**To do:**
Only the lines that contain the string "Locate" belong in the answer; pull them from the records.

Stored items

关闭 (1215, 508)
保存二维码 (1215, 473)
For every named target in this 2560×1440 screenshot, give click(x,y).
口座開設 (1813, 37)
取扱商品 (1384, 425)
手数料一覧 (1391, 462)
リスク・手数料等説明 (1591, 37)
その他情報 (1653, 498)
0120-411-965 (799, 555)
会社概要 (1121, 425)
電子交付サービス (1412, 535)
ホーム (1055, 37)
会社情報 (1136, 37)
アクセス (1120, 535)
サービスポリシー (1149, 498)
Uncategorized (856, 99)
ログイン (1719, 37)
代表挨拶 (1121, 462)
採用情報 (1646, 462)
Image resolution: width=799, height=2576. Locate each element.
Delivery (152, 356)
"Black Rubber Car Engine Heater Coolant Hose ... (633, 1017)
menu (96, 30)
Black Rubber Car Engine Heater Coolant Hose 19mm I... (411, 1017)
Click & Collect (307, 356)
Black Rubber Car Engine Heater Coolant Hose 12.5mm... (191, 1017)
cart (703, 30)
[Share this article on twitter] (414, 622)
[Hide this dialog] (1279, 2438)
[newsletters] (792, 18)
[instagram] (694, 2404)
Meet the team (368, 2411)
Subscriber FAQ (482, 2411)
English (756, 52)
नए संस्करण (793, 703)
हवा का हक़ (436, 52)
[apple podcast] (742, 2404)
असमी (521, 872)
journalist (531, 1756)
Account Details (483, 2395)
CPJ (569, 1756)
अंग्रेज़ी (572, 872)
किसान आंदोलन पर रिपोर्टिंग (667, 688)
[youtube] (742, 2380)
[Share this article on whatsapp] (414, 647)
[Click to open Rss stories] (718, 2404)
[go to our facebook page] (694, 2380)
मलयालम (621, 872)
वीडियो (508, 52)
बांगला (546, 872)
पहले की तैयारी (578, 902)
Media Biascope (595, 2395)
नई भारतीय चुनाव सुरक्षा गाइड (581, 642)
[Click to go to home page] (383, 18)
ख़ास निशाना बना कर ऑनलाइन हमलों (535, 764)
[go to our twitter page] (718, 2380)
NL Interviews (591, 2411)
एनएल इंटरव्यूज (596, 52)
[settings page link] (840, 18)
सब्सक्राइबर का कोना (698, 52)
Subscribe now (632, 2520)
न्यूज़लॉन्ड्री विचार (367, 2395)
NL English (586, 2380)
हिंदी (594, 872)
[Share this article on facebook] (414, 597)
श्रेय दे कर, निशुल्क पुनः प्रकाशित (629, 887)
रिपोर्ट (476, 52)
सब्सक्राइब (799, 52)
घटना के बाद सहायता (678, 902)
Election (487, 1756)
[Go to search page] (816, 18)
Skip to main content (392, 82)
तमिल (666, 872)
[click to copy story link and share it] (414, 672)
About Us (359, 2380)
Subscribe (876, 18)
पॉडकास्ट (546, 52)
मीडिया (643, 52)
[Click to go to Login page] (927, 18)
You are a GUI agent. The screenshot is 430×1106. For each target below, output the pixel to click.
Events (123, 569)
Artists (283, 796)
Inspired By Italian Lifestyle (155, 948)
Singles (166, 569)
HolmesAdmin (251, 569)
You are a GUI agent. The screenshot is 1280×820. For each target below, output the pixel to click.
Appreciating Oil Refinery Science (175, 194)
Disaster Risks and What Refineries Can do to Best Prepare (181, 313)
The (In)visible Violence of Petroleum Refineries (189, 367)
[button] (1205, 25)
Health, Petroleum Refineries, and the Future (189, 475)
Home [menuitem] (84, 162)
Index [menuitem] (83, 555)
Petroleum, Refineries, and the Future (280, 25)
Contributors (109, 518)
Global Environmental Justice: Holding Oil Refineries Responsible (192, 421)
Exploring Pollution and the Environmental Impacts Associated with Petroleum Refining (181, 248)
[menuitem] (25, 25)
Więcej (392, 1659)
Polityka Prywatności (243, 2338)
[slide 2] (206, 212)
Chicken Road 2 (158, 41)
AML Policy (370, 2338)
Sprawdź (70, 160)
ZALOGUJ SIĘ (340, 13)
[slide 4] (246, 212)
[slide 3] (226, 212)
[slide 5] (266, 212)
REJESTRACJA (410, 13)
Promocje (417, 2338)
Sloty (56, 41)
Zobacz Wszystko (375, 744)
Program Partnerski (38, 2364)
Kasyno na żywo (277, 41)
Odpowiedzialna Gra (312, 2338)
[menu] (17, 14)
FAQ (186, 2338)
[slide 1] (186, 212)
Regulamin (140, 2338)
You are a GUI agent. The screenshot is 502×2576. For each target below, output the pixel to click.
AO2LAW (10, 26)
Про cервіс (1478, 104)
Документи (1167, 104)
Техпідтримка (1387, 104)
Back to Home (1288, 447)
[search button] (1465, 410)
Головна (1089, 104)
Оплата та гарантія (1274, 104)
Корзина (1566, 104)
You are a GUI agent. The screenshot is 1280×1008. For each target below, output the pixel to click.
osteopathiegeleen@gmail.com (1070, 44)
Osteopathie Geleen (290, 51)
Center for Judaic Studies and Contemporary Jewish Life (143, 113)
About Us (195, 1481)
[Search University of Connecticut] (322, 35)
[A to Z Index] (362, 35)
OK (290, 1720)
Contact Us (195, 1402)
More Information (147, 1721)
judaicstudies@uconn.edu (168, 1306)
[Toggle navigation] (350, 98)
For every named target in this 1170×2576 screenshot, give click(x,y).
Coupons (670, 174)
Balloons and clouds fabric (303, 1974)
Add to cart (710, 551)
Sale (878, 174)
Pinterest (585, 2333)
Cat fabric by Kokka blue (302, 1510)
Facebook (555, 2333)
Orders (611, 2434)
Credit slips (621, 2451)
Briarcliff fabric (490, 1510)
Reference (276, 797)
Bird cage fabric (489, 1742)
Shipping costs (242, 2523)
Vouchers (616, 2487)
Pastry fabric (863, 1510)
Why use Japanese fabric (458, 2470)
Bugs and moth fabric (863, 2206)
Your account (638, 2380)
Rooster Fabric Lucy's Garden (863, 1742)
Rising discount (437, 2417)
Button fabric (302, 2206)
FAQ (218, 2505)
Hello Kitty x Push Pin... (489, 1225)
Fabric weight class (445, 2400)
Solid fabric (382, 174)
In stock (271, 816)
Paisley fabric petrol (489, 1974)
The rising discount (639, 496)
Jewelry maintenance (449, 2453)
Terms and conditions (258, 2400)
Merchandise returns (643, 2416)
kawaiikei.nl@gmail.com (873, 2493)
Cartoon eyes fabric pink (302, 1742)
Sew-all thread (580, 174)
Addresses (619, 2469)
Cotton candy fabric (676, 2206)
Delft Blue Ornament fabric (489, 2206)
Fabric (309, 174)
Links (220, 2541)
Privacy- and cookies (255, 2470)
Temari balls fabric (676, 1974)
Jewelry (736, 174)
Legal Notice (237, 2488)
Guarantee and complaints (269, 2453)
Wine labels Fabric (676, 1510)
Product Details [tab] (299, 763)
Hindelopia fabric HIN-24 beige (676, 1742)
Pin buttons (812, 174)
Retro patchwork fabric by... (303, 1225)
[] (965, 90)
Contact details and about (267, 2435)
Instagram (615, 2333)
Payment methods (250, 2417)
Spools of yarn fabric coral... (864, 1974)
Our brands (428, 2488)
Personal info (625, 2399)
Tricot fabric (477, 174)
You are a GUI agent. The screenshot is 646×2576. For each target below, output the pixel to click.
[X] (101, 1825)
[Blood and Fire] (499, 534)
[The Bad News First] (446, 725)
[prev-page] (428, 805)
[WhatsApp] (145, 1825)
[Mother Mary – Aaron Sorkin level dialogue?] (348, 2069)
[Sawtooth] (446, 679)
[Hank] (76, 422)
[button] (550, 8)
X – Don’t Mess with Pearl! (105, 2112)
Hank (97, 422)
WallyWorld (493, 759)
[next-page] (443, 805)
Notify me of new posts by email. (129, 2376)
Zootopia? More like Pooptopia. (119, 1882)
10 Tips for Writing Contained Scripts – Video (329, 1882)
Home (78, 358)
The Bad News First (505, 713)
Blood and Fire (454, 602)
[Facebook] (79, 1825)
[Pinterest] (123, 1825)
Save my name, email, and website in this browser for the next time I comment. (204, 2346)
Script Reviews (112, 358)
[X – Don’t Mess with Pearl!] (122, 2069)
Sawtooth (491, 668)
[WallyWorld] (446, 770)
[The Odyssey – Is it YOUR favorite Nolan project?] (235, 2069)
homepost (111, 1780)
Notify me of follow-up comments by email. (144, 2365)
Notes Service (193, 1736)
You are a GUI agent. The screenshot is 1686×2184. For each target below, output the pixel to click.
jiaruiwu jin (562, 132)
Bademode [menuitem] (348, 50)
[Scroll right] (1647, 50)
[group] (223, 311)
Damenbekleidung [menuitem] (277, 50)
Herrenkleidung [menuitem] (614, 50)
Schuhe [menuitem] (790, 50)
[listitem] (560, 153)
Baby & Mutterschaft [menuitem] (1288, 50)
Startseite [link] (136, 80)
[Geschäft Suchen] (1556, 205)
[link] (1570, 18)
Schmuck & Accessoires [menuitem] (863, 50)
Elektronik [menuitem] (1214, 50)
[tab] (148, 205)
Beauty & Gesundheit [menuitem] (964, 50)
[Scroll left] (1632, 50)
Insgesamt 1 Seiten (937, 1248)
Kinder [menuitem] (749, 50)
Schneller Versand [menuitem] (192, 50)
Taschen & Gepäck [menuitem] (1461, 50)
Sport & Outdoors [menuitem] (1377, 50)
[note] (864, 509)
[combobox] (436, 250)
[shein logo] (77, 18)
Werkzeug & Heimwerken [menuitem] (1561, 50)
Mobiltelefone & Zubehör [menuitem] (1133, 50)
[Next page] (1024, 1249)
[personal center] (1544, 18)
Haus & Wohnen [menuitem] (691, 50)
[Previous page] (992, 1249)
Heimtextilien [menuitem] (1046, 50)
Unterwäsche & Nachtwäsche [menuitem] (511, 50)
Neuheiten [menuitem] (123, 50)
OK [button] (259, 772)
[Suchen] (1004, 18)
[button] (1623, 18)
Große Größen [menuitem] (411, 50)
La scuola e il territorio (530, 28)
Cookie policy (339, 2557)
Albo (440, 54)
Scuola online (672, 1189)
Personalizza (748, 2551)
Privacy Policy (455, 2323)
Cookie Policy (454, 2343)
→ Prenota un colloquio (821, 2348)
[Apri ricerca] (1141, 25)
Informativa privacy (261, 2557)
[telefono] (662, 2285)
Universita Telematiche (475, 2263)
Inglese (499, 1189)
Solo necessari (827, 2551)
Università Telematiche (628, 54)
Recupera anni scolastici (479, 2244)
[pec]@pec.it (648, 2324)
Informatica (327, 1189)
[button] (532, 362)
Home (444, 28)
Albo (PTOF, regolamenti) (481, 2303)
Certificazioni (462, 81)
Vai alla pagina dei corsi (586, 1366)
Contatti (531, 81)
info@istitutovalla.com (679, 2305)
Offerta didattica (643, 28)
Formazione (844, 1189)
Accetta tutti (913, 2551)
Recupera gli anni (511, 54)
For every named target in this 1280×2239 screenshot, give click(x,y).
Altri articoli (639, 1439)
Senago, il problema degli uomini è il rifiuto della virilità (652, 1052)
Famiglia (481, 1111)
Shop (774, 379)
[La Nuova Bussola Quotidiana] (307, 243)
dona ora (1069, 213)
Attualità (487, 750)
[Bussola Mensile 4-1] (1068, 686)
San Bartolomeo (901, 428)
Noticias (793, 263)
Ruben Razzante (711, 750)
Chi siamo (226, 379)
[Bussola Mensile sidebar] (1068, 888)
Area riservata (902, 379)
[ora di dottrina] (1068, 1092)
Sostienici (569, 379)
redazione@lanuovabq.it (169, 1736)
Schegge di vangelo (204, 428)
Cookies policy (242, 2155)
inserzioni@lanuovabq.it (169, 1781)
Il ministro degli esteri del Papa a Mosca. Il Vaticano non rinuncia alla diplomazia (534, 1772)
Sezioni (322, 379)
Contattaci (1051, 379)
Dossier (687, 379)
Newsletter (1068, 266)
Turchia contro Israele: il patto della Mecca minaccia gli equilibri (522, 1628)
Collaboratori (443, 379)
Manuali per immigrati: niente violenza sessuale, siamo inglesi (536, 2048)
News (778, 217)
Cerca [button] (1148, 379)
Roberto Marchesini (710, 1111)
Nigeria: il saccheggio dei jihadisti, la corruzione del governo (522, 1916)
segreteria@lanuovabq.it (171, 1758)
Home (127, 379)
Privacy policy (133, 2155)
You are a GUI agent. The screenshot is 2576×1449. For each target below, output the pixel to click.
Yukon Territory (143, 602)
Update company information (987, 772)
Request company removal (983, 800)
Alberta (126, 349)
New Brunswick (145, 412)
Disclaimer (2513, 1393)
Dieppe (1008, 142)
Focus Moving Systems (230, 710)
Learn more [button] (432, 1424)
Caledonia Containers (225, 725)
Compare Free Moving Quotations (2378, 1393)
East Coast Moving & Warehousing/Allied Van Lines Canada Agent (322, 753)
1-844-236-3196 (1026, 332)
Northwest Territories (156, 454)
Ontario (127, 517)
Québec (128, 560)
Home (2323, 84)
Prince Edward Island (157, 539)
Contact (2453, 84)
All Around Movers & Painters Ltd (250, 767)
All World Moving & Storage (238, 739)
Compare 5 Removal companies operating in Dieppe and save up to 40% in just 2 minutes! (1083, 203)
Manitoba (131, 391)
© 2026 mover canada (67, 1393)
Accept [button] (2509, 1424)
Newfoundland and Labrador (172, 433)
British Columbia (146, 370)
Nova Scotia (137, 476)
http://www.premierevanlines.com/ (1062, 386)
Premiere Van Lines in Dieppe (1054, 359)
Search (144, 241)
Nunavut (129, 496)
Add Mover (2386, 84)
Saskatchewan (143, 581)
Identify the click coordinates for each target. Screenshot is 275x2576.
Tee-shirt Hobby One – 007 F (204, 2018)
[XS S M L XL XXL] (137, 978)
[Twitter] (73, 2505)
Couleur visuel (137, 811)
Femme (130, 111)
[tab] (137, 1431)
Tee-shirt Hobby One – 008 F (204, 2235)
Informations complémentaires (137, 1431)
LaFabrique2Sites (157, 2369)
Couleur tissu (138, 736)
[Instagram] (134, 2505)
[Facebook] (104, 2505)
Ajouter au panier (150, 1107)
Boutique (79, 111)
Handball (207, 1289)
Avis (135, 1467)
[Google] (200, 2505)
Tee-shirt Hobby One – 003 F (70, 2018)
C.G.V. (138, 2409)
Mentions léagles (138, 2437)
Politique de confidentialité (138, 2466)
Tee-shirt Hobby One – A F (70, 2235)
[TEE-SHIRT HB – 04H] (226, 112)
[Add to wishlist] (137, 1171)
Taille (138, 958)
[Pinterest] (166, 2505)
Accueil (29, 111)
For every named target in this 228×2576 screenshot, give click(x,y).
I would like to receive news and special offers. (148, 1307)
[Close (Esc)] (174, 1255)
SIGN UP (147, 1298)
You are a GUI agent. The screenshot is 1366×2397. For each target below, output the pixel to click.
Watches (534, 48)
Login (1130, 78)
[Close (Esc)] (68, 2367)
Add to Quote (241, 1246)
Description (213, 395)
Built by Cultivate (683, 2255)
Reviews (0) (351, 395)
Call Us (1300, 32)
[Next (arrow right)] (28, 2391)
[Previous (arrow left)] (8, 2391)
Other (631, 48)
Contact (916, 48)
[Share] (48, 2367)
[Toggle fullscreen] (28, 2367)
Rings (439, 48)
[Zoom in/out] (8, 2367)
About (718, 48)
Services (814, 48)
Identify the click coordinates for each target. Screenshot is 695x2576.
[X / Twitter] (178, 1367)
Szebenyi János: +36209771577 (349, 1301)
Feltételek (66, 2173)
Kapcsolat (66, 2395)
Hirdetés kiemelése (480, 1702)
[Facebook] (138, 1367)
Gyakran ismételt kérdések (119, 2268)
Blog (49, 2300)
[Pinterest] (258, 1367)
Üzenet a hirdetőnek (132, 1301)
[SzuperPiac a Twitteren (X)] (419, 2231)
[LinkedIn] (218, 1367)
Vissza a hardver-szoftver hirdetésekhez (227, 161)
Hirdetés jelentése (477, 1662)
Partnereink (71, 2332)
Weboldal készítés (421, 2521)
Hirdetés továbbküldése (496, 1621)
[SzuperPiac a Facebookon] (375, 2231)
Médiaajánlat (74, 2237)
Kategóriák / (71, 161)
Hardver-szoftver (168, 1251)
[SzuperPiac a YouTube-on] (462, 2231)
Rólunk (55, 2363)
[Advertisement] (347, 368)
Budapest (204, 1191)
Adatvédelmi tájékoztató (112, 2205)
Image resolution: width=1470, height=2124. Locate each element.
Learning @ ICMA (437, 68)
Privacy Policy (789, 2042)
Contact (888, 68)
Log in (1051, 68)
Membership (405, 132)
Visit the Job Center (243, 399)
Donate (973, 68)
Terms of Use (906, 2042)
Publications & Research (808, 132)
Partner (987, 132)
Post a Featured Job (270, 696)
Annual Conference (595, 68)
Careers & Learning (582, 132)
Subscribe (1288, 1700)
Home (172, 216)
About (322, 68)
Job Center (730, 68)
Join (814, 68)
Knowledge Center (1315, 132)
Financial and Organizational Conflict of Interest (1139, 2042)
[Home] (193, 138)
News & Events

**Expected answer:**
Image resolution: width=799, height=2576. Locate each element.
Image resolution: width=1470, height=2124. Locate each element.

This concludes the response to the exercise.